## WHAT IS BEING ASKED
Beginning with the first line below, output every record verbatim and leave out the images.

## RECORDS SHOWN
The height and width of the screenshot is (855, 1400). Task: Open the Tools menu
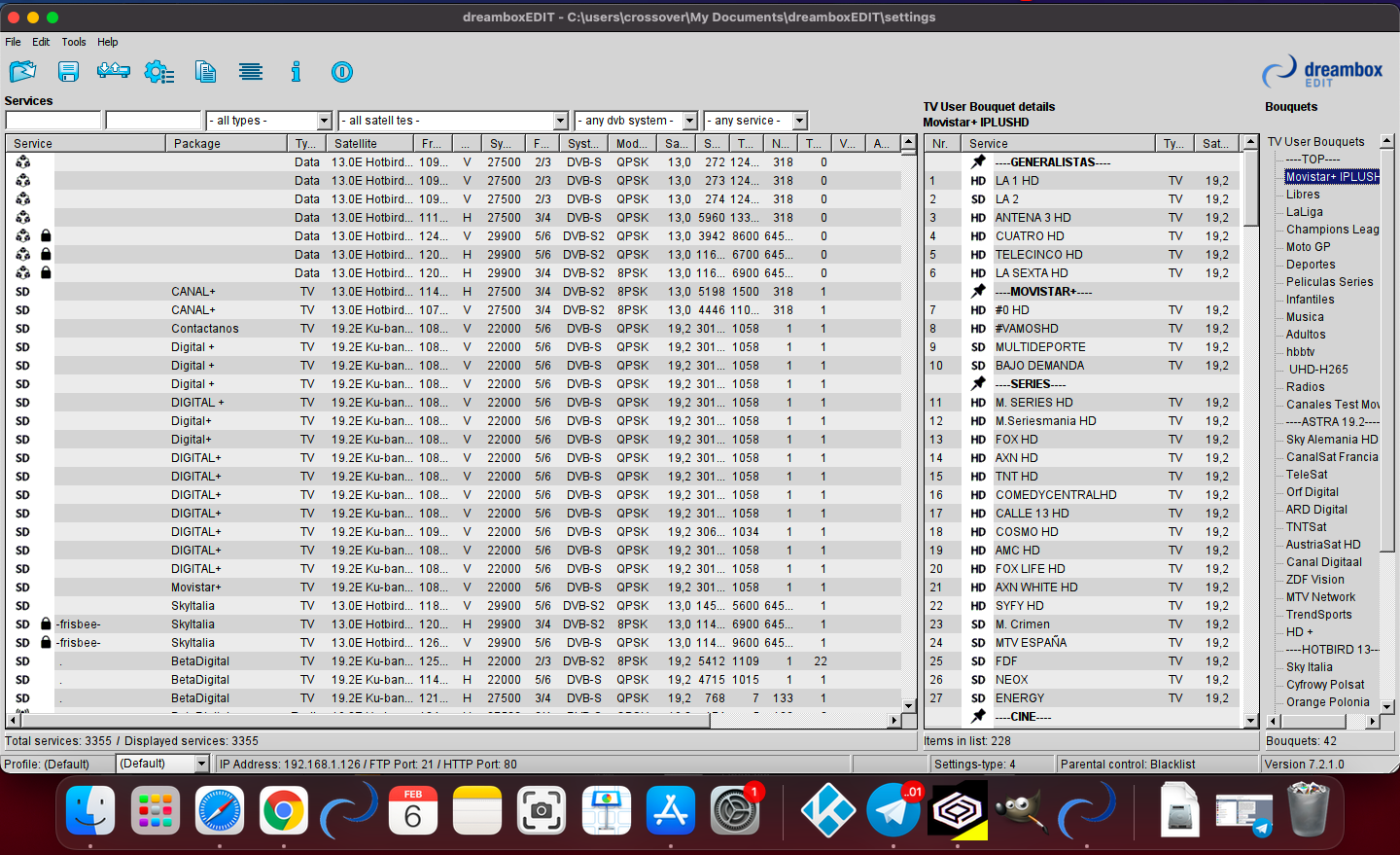[74, 42]
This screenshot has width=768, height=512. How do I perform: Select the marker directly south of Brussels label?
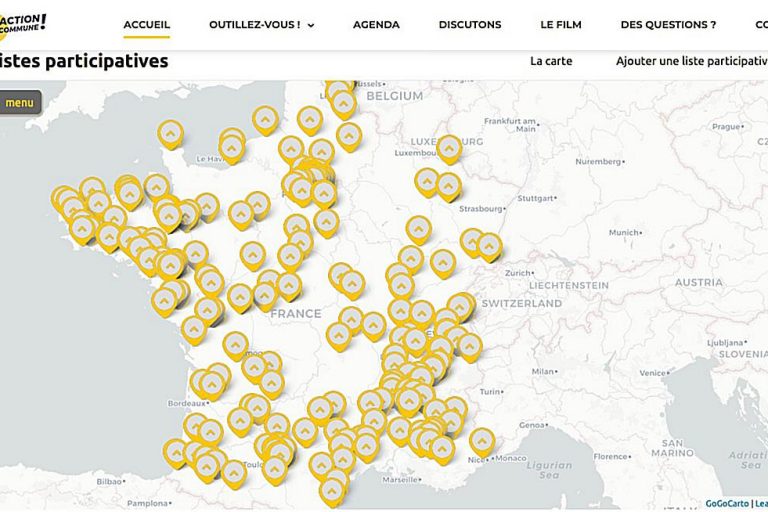click(343, 103)
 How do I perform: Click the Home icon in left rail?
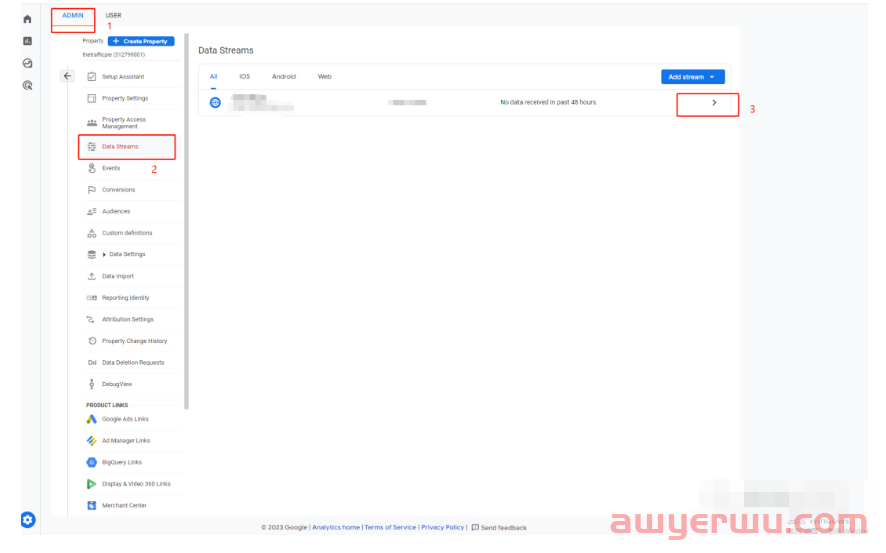click(28, 19)
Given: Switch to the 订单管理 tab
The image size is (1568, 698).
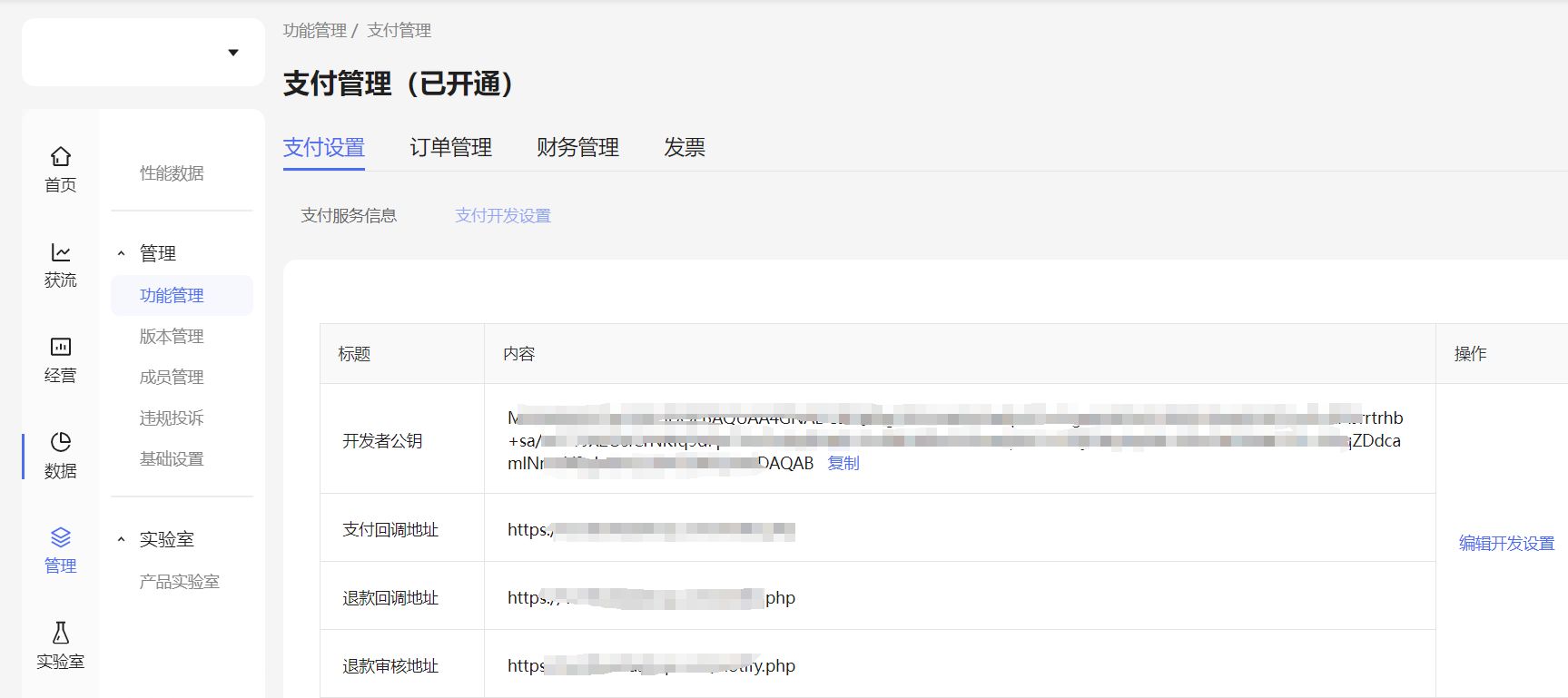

## FINAL ANSWER
The height and width of the screenshot is (855, 1400). Task: Open the Tools menu
[74, 42]
This screenshot has width=768, height=512. How do I perform: Select the marker directly south of Brussels label?
click(343, 103)
 How do I perform: Click the Home icon in left rail?
click(28, 19)
Given: Switch to the 订单管理 tab
The image size is (1568, 698).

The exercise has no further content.